The back saw illustrated in Fig. 17 is used as a bench saw for light or fine work, and for fitting and dovetailing. Saws of this type are made from 8 to 14 inches in length, the 10- and 12-inch being convenient sizes for general work. As the metal back holds and stiffens the saw, a thin blade should always be selected. The methods of filing, jointing, and setting are the same as those described for the other hand saws. At least two back saws will be found necessary, one filed for crosscutting, and the other filed as a rip saw for cutting with the grain of the wood, as in the cutting of tenons and dovetails.

Back Saw.

Fig. 17. Back Saw.


While for those who have had experience in carpentry the following exercise in the use of the back saw may not be necessary, it is recommended to all beginners who wish to acquire skill in the use of this important tool.

Take any block of wood from 12 inches to 16 inches long, about 2 inches wide, and about 1 3/4 inches in thickness. With try-square and a sharp-pointed pocket knife, lay it out, as illustrated in Fig. 18, on the upper, front, and back sides of the block. The knife cuts must be at least 1/12 inch deep, and about i inch distant from each other. Next proceed to saw up the block into thin sections, sawing each time so that the saw kerf will be just outside of, but close to the knife line, as indicated at a.

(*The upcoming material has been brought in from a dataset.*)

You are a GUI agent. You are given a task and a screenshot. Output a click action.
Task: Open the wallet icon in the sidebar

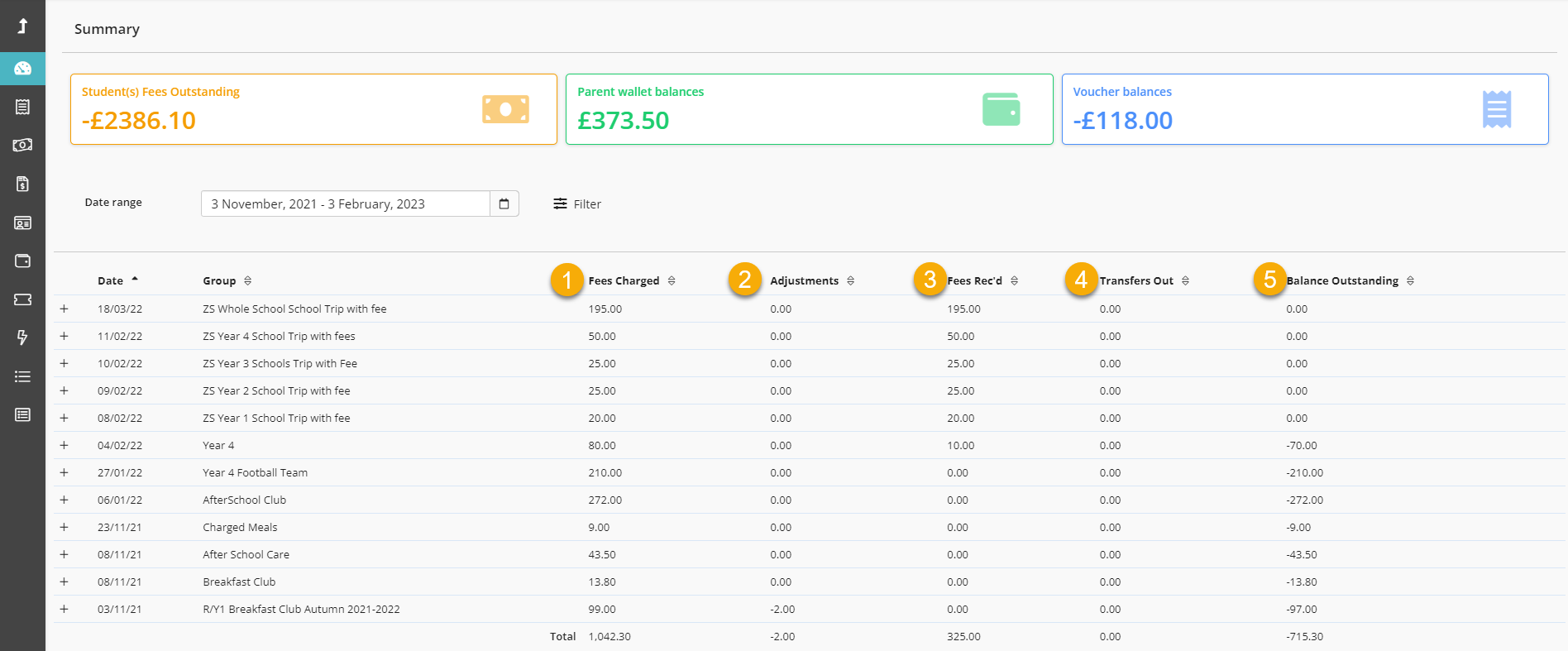tap(22, 261)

The saw cut through the block should be true to each of the three lines; and while the saw passes along one side of the line, its teeth should not scratch the opposite side of the knife cut, but should leave a smooth clean angle of the knife cut on the block, as shown at b in Fig. 18, while at the same time it should be so close to the line as to leave no wood to be smoothed off with plane or chisel.

Example of Back Sawing.

Fig. 18. Example of Back Sawing.

A few hours' thorough and careful practice of this exercise will enable any one to use the saw successfully.